Consequently, almost no scientists, even Nobelists, achieve actual immortality. Galileo, Newton, Darwin, Einstein, Watson, Crick…very few approach that kind of recognition. Linus Pauling, John Bardeen, Marie Skłodowska Curie and Fred Sanger all won two Nobels apiece (two!), and yet probably only Marie Curie enjoys anything like general name recognition in wider circles.
Despite that transience, there are tangible benefits to being a Nobelist – not least a roughly two-year boost to life expectancy (no kidding!) and an inexhaustible supply of invitations for after-dinner speeches. The scientists and even their work may remain obscure, but “Nobel prize winners” as a scientific caste have status, brand recognition, and automatic respect. Nobel prize-winners are box office.
And with all that in mind, isn’t it worth asking if the Nobel Prizes could actually be used to promote science’s diversity a bit more? Science loves to present itself as an international endeavour practiced the world over, but its Nobel Prize-winners are strikingly uniform. The 2014 Academy Awards had its #OscarsSoWhite backlash after a jaw-dropping lack of diversity in its nominees, but film awards are positively kaleidoscopic compared to the parade of old(er) white men who generally get to bask in the Swedish Academy’s acclaim. Only 20 STEM Nobels have ever been awarded to women (and don’t forget, two of them went to Curie). No STEM Nobels have ever been won by black people of either gender. Tu Youyou (China) and Ada Yonath (Israel) are the only female Asian recipients of STEM Nobel prizes.
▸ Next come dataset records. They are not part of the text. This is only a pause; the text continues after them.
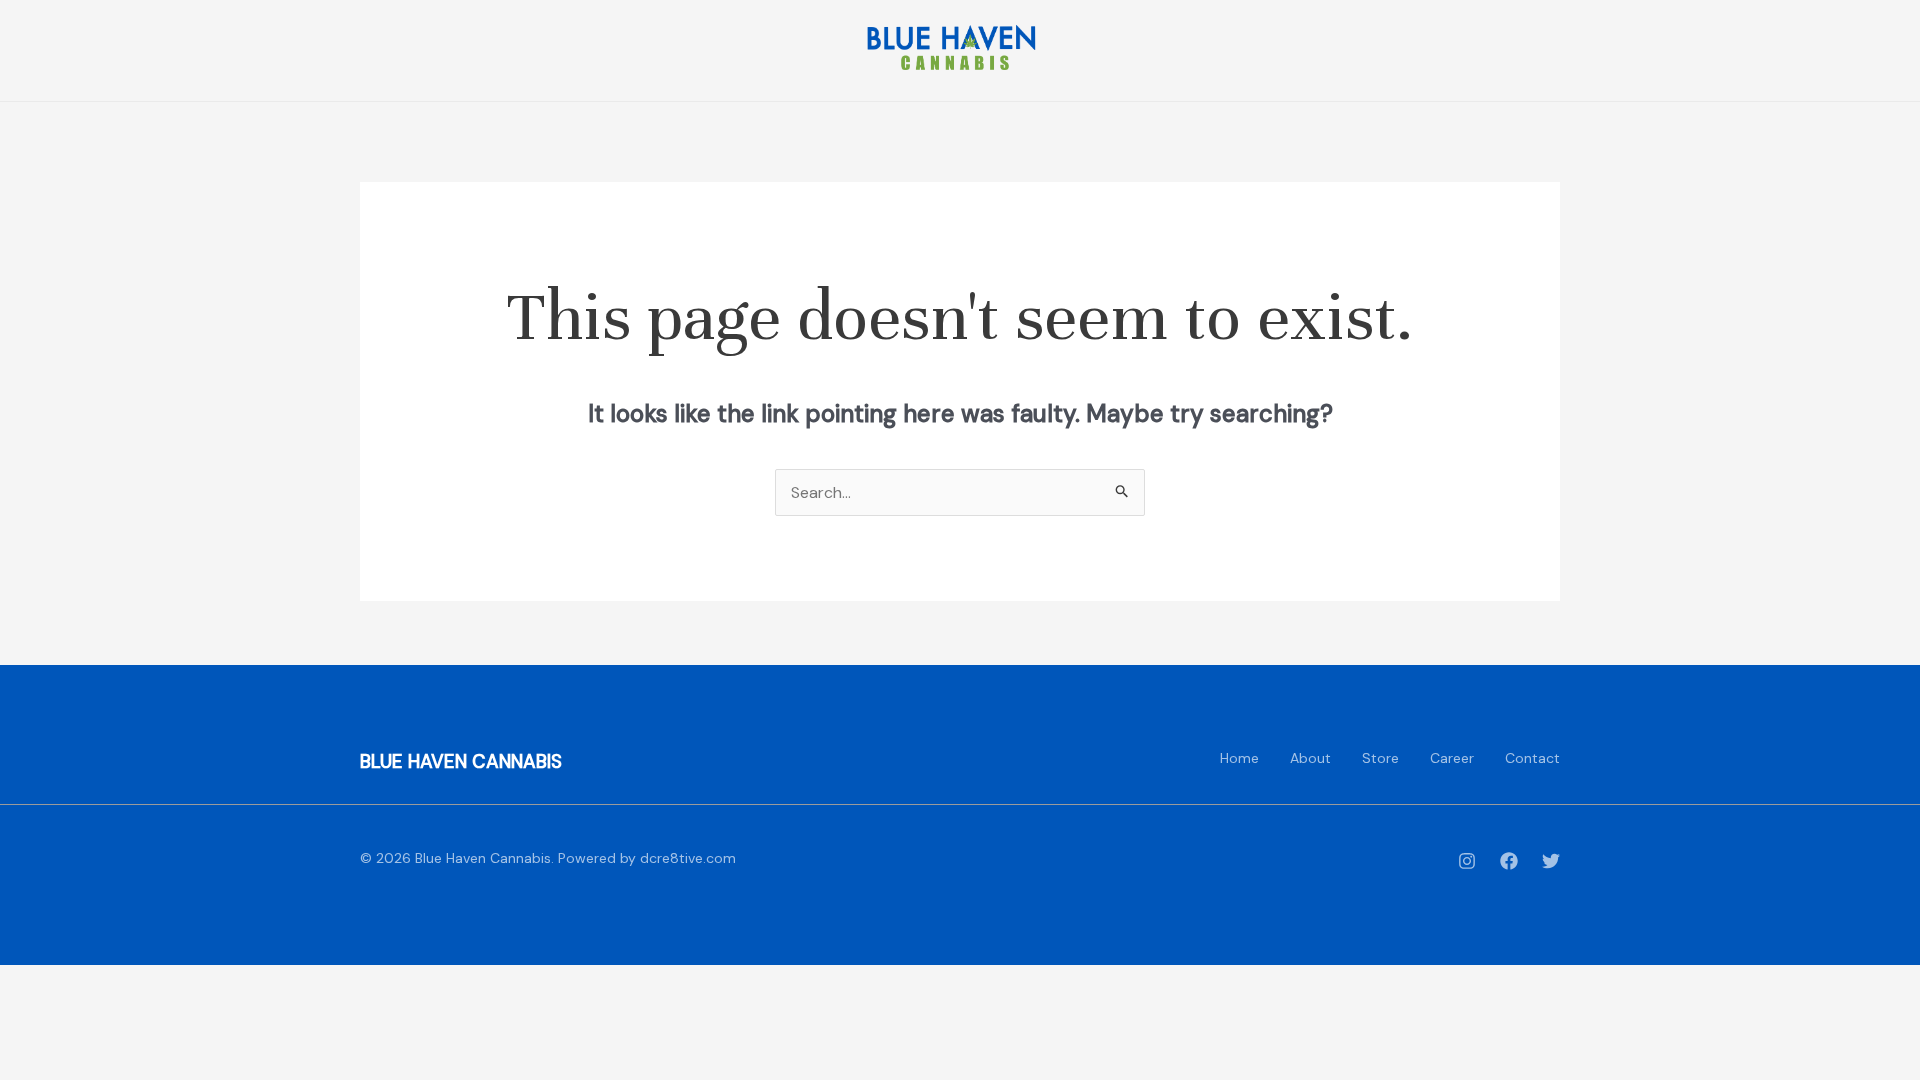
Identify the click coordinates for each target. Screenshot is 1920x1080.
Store (1380, 758)
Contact (1532, 758)
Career (1452, 758)
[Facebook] (1509, 861)
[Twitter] (1551, 861)
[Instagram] (1467, 861)
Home (1239, 758)
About (1310, 758)
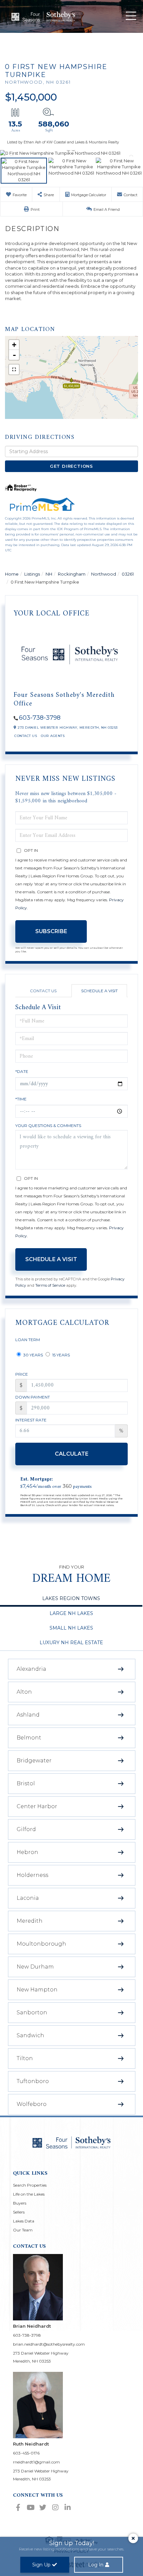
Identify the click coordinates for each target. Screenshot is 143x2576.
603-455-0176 (26, 2453)
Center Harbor (37, 1806)
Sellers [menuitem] (19, 2212)
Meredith (30, 1921)
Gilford (26, 1829)
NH (49, 574)
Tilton (25, 2058)
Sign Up (41, 2565)
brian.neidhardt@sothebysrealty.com (49, 2344)
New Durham (35, 1967)
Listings (32, 574)
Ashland (28, 1715)
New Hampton (37, 1989)
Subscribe (51, 931)
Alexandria (31, 1669)
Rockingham (71, 574)
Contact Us (25, 736)
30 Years (32, 1354)
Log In (95, 2565)
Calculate (71, 1454)
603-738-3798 (40, 717)
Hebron (27, 1852)
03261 (128, 574)
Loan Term (27, 1339)
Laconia (28, 1898)
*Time (21, 1098)
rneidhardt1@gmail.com (36, 2461)
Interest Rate (31, 1419)
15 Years (60, 1354)
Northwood (103, 574)
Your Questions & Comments (48, 1125)
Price (21, 1374)
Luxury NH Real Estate (71, 1643)
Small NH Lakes (71, 1628)
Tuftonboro (33, 2081)
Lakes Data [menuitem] (23, 2220)
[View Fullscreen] (14, 369)
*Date (21, 1071)
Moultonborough (41, 1944)
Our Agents (53, 736)
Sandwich (30, 2035)
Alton (24, 1692)
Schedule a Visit (99, 990)
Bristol (26, 1783)
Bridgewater (34, 1760)
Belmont (29, 1737)
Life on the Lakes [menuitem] (29, 2194)
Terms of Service (50, 1285)
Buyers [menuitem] (19, 2203)
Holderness (32, 1875)
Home (12, 574)
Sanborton (32, 2012)
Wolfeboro (32, 2104)
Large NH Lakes (71, 1613)
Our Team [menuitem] (23, 2229)
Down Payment (32, 1397)
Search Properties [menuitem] (30, 2185)
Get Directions (71, 466)
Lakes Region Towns (71, 1598)
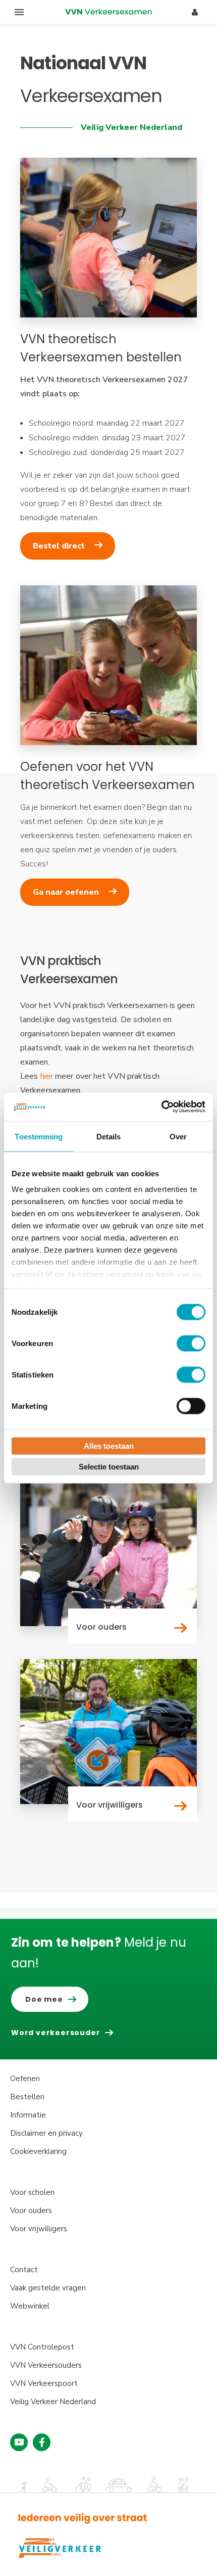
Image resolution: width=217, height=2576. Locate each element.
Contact (24, 2270)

Such an initiative wouldn’t be a quota or positive discrimination – success in research has a large dose of luck, and as noted already, there are enough people out there who have been both smart and lucky to generate an inexhaustible supply of nominees. Regardless of the prize winners, the heads of learned societies will trot out to say it’s a fantastic achievement and well deserved. Nobody ever disputes – or almost never disputes – the allocation of the prize itself because (almost?) all fields deserve recognition. Every scientist thinks their work is important and relevant because they wouldn’t do it if not. Would such an initiative devalue the prizes? Of course not. It’s already contentious that people often receive prizes for work primarily carried out by their subordinates, whose contributions may be devalued, sometimes deliberately so.
The success of the movie “Black Panther” was in many ways a watershed for cinema. Was it significantly better than other recent action films? No. But it was refreshing and rightly hailed because it was diverse. One of the most profound outpourings came from superhero fans – of both the film and comic variety – belonging to non-white demographics, saying that they loved the genre but never saw people like them in the material they consumed. People like them never got to be superheroes. The effect of seeing a superhero that looked like them was empowering, aspirational. And how hard would it be to find science superheroes of different sexes and colours?
There are loads of worthy winners out there, so why not make an effort to find ones that send out a positive signal about science’s diversity? Then we could have a real pantheon of Gods to (temporarily) worship, instead of endless avatars of the old white dude.